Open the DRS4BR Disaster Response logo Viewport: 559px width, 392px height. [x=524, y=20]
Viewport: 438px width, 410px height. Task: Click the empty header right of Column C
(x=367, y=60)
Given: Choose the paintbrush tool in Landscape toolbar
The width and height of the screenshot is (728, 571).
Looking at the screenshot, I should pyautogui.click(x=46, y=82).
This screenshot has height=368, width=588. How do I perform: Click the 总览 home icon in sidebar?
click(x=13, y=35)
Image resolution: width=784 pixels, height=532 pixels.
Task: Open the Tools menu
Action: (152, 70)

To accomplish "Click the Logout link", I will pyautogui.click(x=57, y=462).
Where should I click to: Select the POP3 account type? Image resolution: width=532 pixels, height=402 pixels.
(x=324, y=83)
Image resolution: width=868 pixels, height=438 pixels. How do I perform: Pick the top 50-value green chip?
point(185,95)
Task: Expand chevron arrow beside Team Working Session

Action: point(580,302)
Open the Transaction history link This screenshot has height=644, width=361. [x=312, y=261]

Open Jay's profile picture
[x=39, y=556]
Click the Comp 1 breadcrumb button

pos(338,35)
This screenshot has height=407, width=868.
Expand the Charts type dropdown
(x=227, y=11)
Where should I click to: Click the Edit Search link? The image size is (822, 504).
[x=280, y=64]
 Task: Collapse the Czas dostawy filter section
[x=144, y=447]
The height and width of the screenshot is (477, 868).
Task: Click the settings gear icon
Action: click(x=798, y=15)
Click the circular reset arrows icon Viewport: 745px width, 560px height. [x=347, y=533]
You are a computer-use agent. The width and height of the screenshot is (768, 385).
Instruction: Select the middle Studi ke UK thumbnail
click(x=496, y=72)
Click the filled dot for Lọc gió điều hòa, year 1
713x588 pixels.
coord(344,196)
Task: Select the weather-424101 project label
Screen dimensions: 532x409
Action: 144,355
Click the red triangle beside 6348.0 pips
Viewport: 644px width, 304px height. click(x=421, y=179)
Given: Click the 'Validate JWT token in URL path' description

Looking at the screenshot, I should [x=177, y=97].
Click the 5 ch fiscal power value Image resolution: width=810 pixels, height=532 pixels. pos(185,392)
————
Task requirements:
The answer must be the full data, repeated word for word.

Exercise result:
Open the DRS4BR Disaster Response logo Viewport: 559px width, 392px height. [x=524, y=20]
Viewport: 438px width, 410px height. Task: Click the empty header right of Column C
(x=367, y=60)
Given: Choose the paintbrush tool in Landscape toolbar
The width and height of the screenshot is (728, 571).
Looking at the screenshot, I should pyautogui.click(x=46, y=82).
This screenshot has height=368, width=588. How do I perform: Click the 总览 home icon in sidebar?
click(x=13, y=35)
Image resolution: width=784 pixels, height=532 pixels.
Task: Open the Tools menu
Action: (152, 70)

To accomplish "Click the Logout link", I will pyautogui.click(x=57, y=462).
Where should I click to: Select the POP3 account type? Image resolution: width=532 pixels, height=402 pixels.
(x=324, y=83)
Image resolution: width=868 pixels, height=438 pixels. How do I perform: Pick the top 50-value green chip?
point(185,95)
Task: Expand chevron arrow beside Team Working Session

Action: point(580,302)
Open the Transaction history link This screenshot has height=644, width=361. [x=312, y=261]

Open Jay's profile picture
[x=39, y=556]
Click the Comp 1 breadcrumb button

pos(338,35)
This screenshot has height=407, width=868.
Expand the Charts type dropdown
(x=227, y=11)
Where should I click to: Click the Edit Search link? The image size is (822, 504).
[x=280, y=64]
 Task: Collapse the Czas dostawy filter section
[x=144, y=447]
The height and width of the screenshot is (477, 868).
Task: Click the settings gear icon
Action: click(x=798, y=15)
Click the circular reset arrows icon Viewport: 745px width, 560px height. [x=347, y=533]
You are a computer-use agent. The width and height of the screenshot is (768, 385).
Instruction: Select the middle Studi ke UK thumbnail
click(x=496, y=72)
Click the filled dot for Lọc gió điều hòa, year 1
713x588 pixels.
coord(344,196)
Task: Select the weather-424101 project label
Screen dimensions: 532x409
Action: 144,355
Click the red triangle beside 6348.0 pips
Viewport: 644px width, 304px height. click(x=421, y=179)
Given: Click the 'Validate JWT token in URL path' description

Looking at the screenshot, I should [x=177, y=97].
Click the 5 ch fiscal power value Image resolution: width=810 pixels, height=532 pixels. pos(185,392)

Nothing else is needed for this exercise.